§ **EXTRAIT SOURCE**

Charles-Albert Keller (An. 1890)

Né dans un petit village de Lorraine, Charles-Albert Keller a créé ex nihilo un empire dauphinois de l’électricité et de la sidérurgie.


Charles-Albert Keller naît le 1er janvier 1874 à Romagne-sous-Montfaucon, dans la Meuse.
Ce charmant petit village de 165 habitants héberge aujourd'hui sur son territoire le plus grand cimetière militaire américain de la Première Guerre mondiale. Charles-Albert est issu d'une famille modeste. Son père Alphonse est percepteur, sa mère Marie-Augustine - née Lombard - reste au foyer. Un grand-père aubergiste et un oncle cafetier ne le prédisposent guère à devenir capitaine d'industrie. Et pourtant...

§ **CONSIGNES**
1. Relevez chaque membre de la famille de Charles-Albert Keller cité dans la notice biographique sur Charles-Albert Keller, avec son occupation.
2. Écrivez la suite de la notice biographique sur Charles-Albert Keller, en reprenant juste après « Et pourtant... ».

§ **DONNÉES FOURNIES**
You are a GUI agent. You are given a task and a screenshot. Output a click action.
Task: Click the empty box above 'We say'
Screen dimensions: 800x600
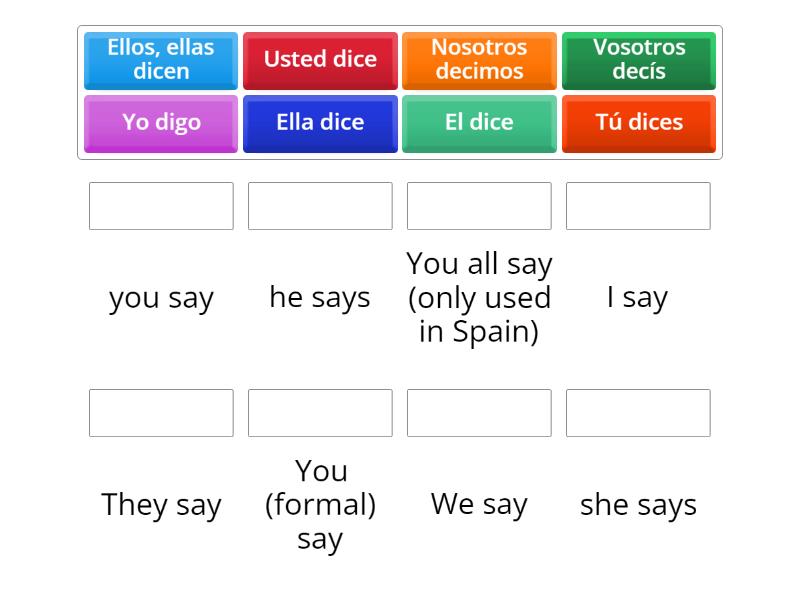[x=479, y=413]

§ **RÉPONSES PAR CONSIGNE**
1.
- Son père, Alphonse : percepteur
- Sa mère, Marie-Augustine, née Lombard : reste au foyer
- Un grand-père : aubergiste
- Un oncle : cafetier

2.
Sa famille étant venue s'établir à Saint-Ouen, il intègre l'École d'Arts et Métiers d'Angers en 1890, en compagnie d'un certain Louis Delage. Après un premier poste au Bureau des études des ateliers de la Marine (Farcot, Saint-Ouen), il rejoint le 1er novembre 1896 le Bureau d'ingénieurs-conseils électrométallurgistes. C'est une "PME innovante" de l'époque, dirigée par Gustave Gin (Ch. 1875). Il y développe des fours électriques industriels de différents types. En 1899, il prend à son nom le brevet d'un four à deux électrodes. Ce four équipera finalement 18 usines en Europe et en Amérique. Il n'a que 25 ans...

Chercheur et entrepreneur dans l'âme, Charles-Albert quitte rapidement sa condition de salarié. En 1900, il s'associe avec Henri Leleux (38 ans). Dans leur usine de Kerousse (Morbihan), ils fabriquent au four électrique du carbure de calcium.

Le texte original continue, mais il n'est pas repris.